▸ **Extrait du document**
◆ ◆ ◆ ◆
Bloc-notes Éco

La hausse du refinancement au Royaume-Uni vue de la zone euro

Mise en ligne le 13 Mars 2025
Auteurs : Adrian Penalver, Carlos Mateo Caicedo Graciano, Quentin Plasson

Billet de blog 395. Les tirages aux opérations de refinancement à court terme (Short Term Repo, STR) de la Bank of England se sont fortement accrus en lien avec l’augmentation des taux de marché dans un contexte de resserrement quantitatif. En zone euro, il n’y a pas de phénomène similaire à ce stade, en raison du prix relatif du financement via la banque centrale par rapport aux alternatives de marché. Mais l’expérience britannique offre un éclairage utile pour l’Eurosystème.

Graphique 1 : Position de liquidité et tirage à l’opération principale de refinancement en zones Euro et Sterling

Image Graphique 1 : Position de liquidité et tirage à l’opération principale de refinancement en zones Euro et Sterling Thématique Monnaie Catégorie Bloc-notes Éco
Source : Eurosystème et Bank of England

Note : Le volume de liquidités correspond au total des réserves bancaires excédentaires. Les opérations de refinancement sont la MRO (Main refinancing operations) pour la zone euro et STR pour la zone sterling.

Cadre opérationnel de politique monétaire et pilotage des taux

 
Les réserves bancaires, ou « liquidités », sont des dépôts détenus par les institutions financières auprès de leur banque centrale. Elles sont créées lorsque cette dernière achète des titres ou accorde des prêts à ses contreparties. Depuis le lancement des programmes d’assouplissement quantitatif et des opérations de refinancement à long terme, notamment après la Grande Crise Financière, le volume de réserves a considérablement augmenté générant un excédent de liquidités bien supérieur aux besoins des banques. Ce surplus a fait baisser les taux interbancaires à leur niveau plancher : le taux de la facilité de dépôt en zone euro (DFR), le taux appliqué aux réserves au Royaume-Uni (Bank Rate). Ce cadre opérationnel est appelé « supply-driven floor » : les taux sont pilotés par la banque centrale au niveau du plancher grâce à l’excès d’offre de liquidités.
◆ ◆ ◆ ◆
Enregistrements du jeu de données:
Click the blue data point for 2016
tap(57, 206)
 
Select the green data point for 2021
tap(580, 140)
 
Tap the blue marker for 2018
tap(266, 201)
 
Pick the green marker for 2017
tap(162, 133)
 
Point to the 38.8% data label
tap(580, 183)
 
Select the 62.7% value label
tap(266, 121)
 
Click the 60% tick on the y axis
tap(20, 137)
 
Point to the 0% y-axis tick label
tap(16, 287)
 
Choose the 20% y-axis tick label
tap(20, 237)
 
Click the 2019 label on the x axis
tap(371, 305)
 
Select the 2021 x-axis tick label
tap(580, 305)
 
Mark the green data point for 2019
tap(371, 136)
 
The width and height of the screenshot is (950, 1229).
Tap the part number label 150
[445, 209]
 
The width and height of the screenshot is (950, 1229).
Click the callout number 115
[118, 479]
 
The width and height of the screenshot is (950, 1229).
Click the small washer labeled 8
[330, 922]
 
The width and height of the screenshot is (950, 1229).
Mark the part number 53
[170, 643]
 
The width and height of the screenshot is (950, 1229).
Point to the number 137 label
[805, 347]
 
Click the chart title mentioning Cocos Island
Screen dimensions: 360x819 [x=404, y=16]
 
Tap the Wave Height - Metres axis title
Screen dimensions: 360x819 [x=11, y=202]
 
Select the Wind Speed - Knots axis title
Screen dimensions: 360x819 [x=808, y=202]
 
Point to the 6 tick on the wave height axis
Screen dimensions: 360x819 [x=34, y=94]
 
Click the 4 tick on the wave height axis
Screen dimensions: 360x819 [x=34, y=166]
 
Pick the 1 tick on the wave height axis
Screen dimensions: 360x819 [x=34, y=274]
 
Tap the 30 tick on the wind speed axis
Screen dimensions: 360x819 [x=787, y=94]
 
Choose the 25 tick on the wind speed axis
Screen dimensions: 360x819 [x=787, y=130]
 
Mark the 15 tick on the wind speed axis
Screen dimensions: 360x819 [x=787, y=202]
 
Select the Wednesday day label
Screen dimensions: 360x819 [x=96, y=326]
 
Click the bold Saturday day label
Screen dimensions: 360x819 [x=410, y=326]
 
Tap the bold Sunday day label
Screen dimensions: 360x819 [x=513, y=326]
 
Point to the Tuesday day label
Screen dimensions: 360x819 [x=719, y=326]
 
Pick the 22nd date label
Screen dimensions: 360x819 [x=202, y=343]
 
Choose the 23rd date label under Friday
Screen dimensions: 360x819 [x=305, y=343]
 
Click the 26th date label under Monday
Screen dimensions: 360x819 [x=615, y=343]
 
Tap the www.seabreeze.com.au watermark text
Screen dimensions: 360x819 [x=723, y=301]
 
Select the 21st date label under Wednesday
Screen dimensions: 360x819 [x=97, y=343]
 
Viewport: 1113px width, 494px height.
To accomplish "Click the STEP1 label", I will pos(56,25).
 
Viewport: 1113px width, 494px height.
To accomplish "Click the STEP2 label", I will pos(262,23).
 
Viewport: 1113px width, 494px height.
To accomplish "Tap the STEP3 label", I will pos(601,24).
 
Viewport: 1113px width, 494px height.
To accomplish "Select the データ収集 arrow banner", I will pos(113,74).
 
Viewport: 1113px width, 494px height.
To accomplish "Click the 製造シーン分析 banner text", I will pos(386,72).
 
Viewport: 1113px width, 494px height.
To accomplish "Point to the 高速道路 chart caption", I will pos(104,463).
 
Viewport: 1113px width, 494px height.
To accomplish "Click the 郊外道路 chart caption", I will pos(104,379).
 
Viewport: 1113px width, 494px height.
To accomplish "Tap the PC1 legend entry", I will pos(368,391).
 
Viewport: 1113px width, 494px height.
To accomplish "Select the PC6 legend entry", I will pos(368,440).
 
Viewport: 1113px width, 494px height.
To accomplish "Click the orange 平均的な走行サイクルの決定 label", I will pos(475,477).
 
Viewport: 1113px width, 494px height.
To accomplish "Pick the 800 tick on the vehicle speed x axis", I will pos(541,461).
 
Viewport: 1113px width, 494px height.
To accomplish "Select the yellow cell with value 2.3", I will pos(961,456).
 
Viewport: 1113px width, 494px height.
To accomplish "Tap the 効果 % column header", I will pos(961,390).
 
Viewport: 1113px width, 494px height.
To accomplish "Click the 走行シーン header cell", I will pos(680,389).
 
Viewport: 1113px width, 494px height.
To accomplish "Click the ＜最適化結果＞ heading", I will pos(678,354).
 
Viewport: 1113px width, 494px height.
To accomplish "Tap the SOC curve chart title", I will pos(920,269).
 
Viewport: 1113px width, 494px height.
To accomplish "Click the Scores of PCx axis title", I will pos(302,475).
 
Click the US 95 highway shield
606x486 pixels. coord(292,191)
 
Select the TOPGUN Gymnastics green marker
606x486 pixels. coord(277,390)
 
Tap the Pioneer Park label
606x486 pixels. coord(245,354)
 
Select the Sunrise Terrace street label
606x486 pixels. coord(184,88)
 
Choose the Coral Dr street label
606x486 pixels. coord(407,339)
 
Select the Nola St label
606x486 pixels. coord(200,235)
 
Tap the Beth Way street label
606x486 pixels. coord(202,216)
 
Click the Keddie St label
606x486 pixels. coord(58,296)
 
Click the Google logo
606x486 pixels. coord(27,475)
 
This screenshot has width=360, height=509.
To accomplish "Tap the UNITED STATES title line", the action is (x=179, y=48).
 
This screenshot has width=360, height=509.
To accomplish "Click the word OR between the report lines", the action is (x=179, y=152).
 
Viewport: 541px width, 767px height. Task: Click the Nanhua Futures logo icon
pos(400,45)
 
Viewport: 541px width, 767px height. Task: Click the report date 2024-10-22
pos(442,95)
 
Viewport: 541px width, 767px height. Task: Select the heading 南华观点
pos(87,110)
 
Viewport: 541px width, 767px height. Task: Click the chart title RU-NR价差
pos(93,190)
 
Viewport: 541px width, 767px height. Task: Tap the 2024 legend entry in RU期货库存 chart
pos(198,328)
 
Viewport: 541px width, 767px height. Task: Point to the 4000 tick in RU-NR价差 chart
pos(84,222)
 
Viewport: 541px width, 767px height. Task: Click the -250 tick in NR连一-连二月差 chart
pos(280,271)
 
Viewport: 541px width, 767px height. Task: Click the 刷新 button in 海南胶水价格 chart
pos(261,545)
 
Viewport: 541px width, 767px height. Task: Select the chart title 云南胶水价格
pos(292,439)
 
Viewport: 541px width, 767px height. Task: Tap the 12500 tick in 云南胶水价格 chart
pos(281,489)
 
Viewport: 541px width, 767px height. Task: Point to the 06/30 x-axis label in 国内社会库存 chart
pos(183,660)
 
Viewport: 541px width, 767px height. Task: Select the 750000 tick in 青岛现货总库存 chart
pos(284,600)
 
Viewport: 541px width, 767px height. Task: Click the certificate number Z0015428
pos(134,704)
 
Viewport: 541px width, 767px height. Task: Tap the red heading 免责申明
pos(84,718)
◆ ◆ ◆ ◆
▸ **Consigne A**
Relevez chaque ligne des enregistrements qui contient le mot « report ».
▸ **Consigne B**
Reprenez le billet sur le refinancement au Royaume-Uni et poursuivez-le après sa dernière phrase.

▸ **Réponse A**
To accomplish "Click the word OR between the report lines", the action is (x=179, y=152).
Viewport: 541px width, 767px height. Task: Click the report date 2024-10-22

▸ **Réponse B**
Dans le nouveau contexte macroéconomique, avec le remboursement des prêts de long terme (TLTRO III en zone euro) et la mise en place du resserrement quantitatif, la quantité de liquidités diminue dans un environnement où la demande agrégée de réserves reste incertaine. La plupart des banques centrales ont choisi de maintenir leur cible de taux au plancher, un pilotage considéré comme plus précis, mais sont dès lors obligées de mettre à jour leur cadre opérationnel. La FED a choisi de rester dans un « supply-driven floor » en fournissant juste assez de liquidités pour maintenir les taux proches du plancher. Au contraire, la BoE est en transition vers un « demand-driven floor » dans lequel les banques peuvent se refinancer au même taux que celui appliqué aux réserves. Dans le nouveau cadre opérationnel annoncé en mars 2024, l’Eurosystème a retenu une approche intermédiaire quoi que plus proche de celle de la BoE car les opérations de refinancement seront l’instrument principal pour ajuster la quantité de liquidités.

 
La hausse des tirages à la STR s’inscrit dans la transition de la BoE vers un pilotage par la demande


Introduite en août 2022 par la BoE, la STR est une opération de prise en pension de maturité 7 jours permettant aux banques de se refinancer en sterling à taux fixe et en allocation intégrale contre du collatéral de haute qualité, essentiellement des obligations souveraines britanniques (Gilts). Conçue pour devenir un instrument central de pilotage des taux d’intérêt, la STR enregistre une augmentation soutenue des tirages (de 2,2 à 41,0 Mds de Sterling entre janvier et décembre 2024) qui s’explique par les dynamiques d’offre et de demande de réserves et par un prix avantageux. D’un côté, la BoE a entamé un resserrement quantitatif actif marqué par le non-réinvestissement des obligations arrivant à maturité, puis le lancement d’un programme de vente de ses titres. De l’autre, la demande de réserves demeure élevée compte tenu des exigences prudentielles en matière de liquidité introduites en 2015 dans le cadre de Bâle III.
 
Ceci crée une pression à la hausse sur les taux du marché monétaire. L’écart (spread) entre le SONIA (Sterling Overnight Interest Average, taux à 1 jour du marché monétaire non collatéralisé) et le Bank Rate s’est réduit de 2pb depuis janvier 2023, et le taux du marché collatéralisé (RFR Sterling) est passé au-dessus du Bank Rate avec un spread de +2pb aujourd’hui contre -16pb au premier trimestre de 2023 (cf. graphique 2). Or le prix de la STR est le Bank Rate, ce qui incite les banques à augmenter la part de leur financement via la BoE les jours d’adjudication, en raison de son coût compétitif, et contribue à réduire le stigma associé à l’emprunt auprès de la Banque centrale. 
La BoE a accompagné cette évolution par sa communication en indiquant explicitement qu’il s’agit d’un mode de financement normal dans le nouveau cadre opérationnel. La BoE souhaite également que les banques se préparent à une gestion de la liquidité plus durable en utilisant davantage les opérations à long terme, ce qui est crucial alors que l’excès de réserves dans le système financier britannique diminue.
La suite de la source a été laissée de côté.